The data

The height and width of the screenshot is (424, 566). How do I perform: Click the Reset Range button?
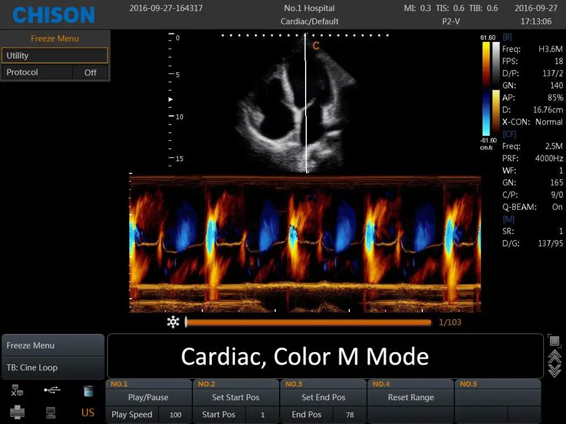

---

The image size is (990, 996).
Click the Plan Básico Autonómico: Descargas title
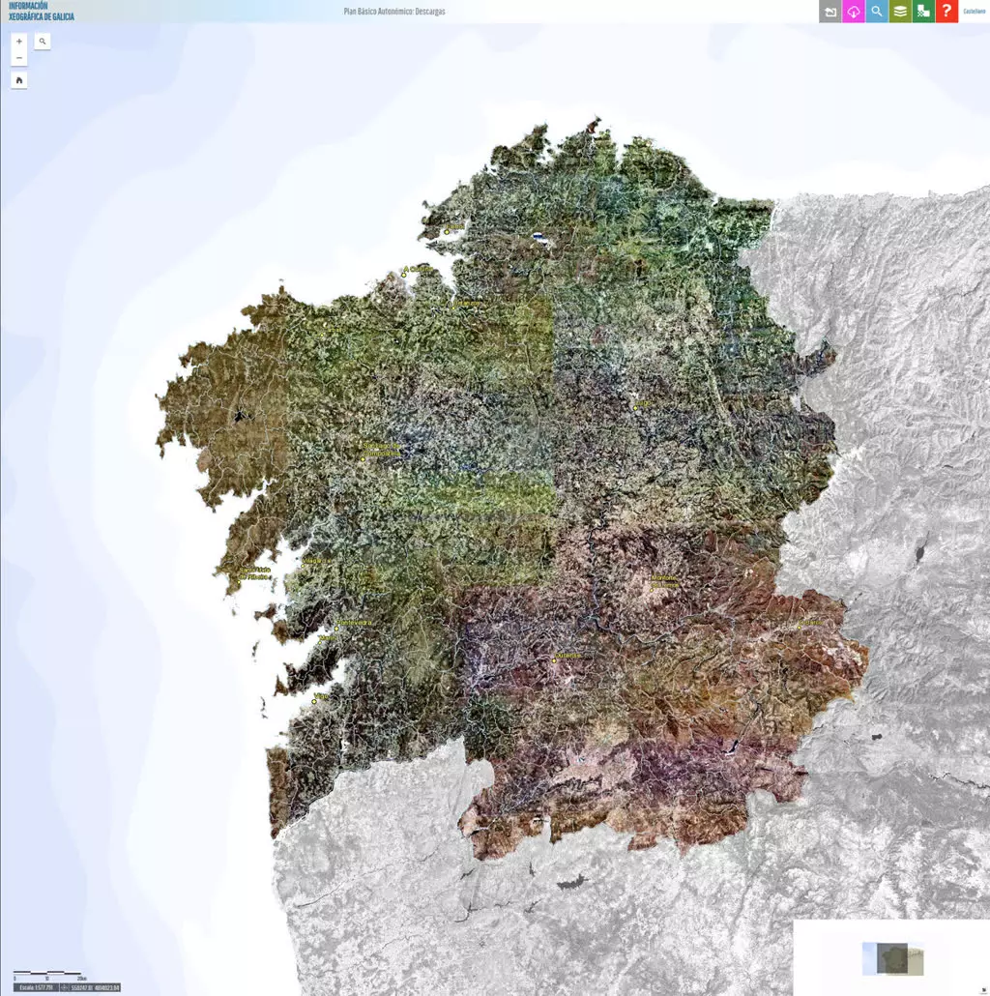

...

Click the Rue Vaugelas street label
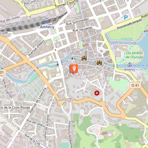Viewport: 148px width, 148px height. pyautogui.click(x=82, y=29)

Short problem
Copy the records from the line containing "The image size is (990, 996)." up to and including the line containing "Click the Plan", keeping every character unchanged, and include nothing else.

Answer in full
The image size is (990, 996).
Click the Plan Básico Autonómico: Descargas title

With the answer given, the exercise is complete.